### TASK TO CARRY OUT
What is needed is an exact transcription of the line containing "Task: Bookmark this page with the star icon" and every line after it through the end of the entries below, with no pictures.

### DATA SECTION
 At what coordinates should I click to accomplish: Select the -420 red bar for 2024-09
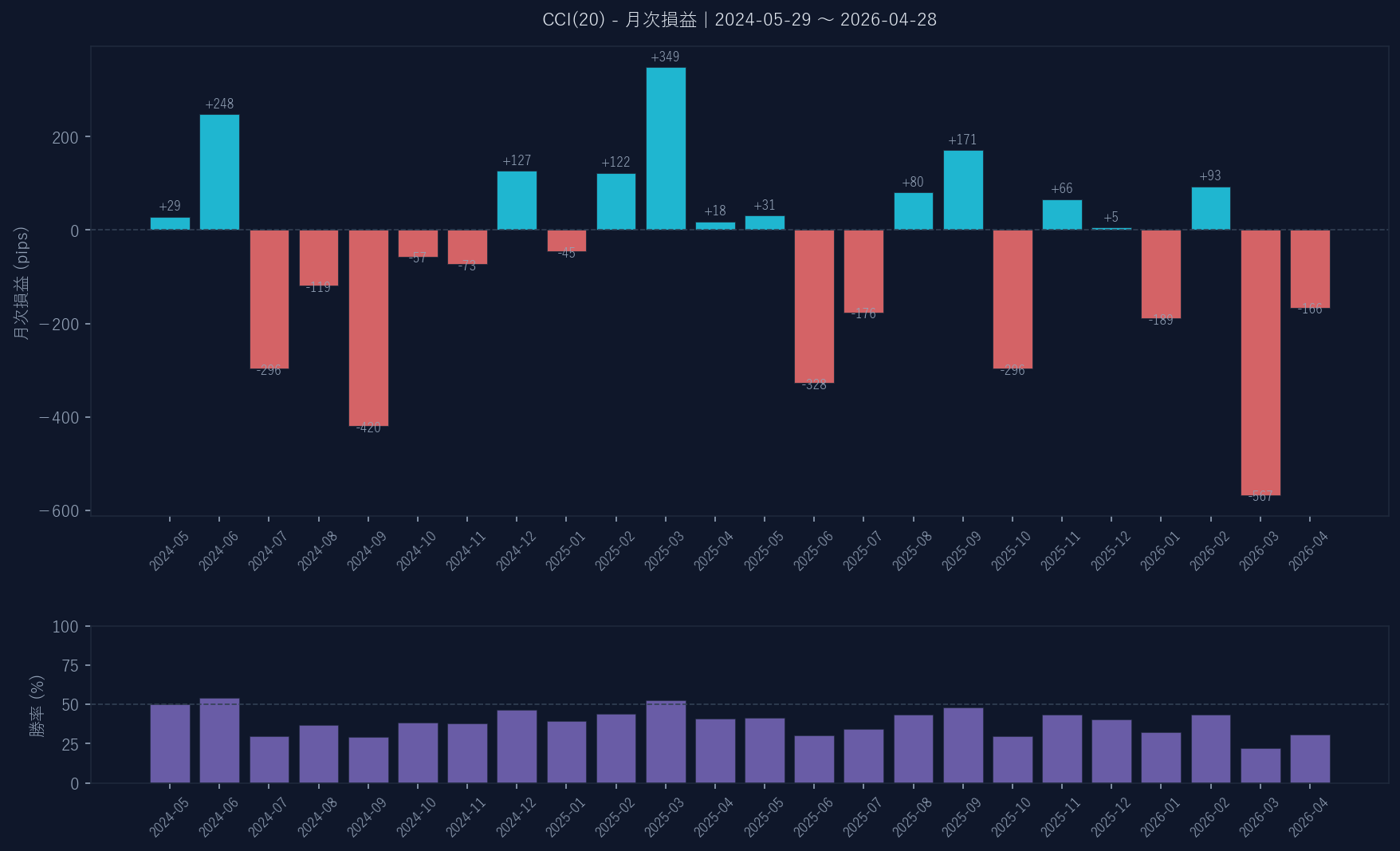[x=368, y=327]
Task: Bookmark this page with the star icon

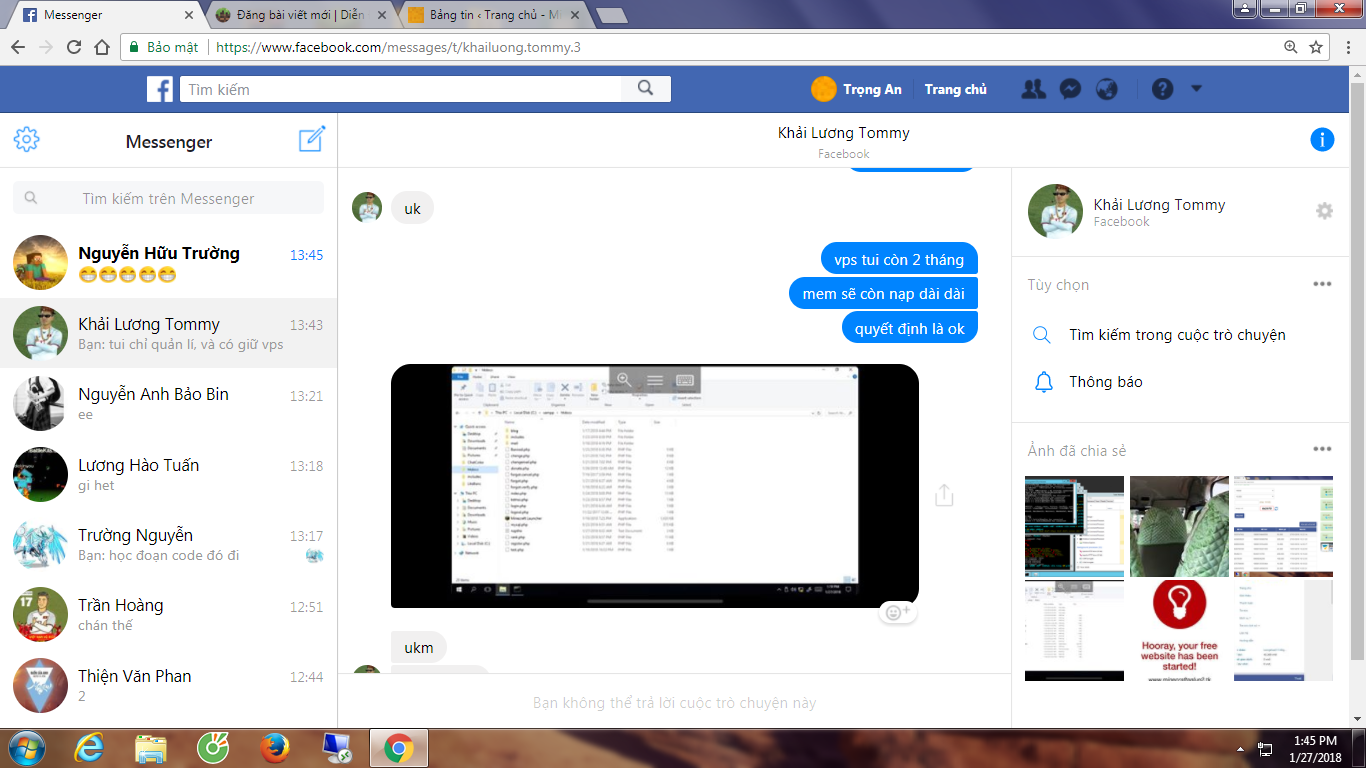Action: click(1316, 47)
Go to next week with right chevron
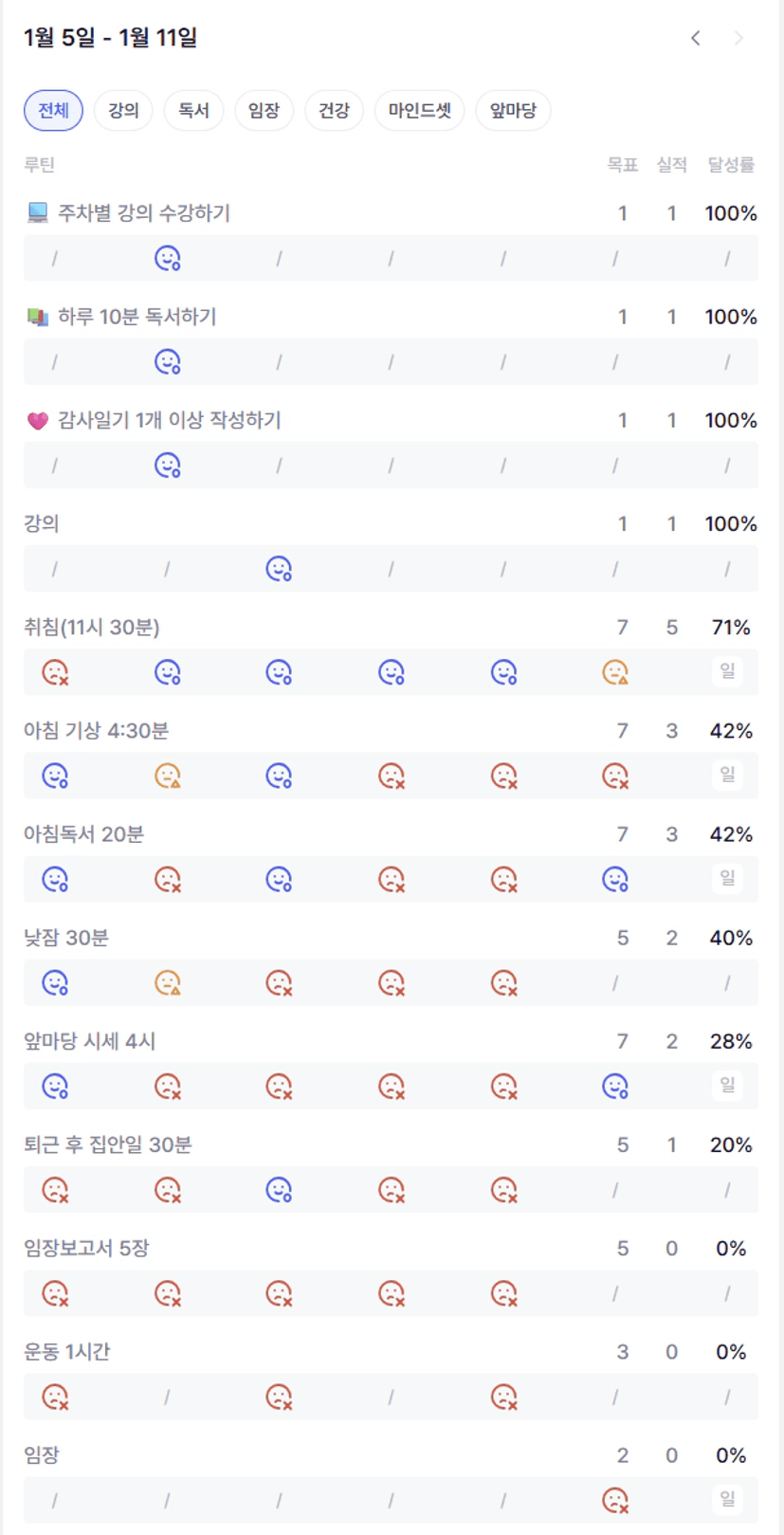This screenshot has width=784, height=1535. pyautogui.click(x=738, y=38)
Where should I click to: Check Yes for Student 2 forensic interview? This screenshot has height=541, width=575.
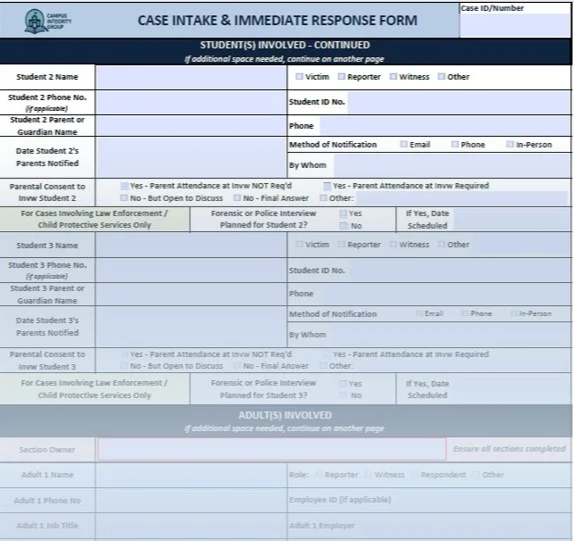point(343,213)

### EXERCISE ANSWER
Task: Bookmark this page with the star icon

Action: click(1316, 47)
Go to next week with right chevron
This screenshot has width=784, height=1535. pyautogui.click(x=738, y=38)
Where should I click to: Check Yes for Student 2 forensic interview? This screenshot has height=541, width=575.
point(343,213)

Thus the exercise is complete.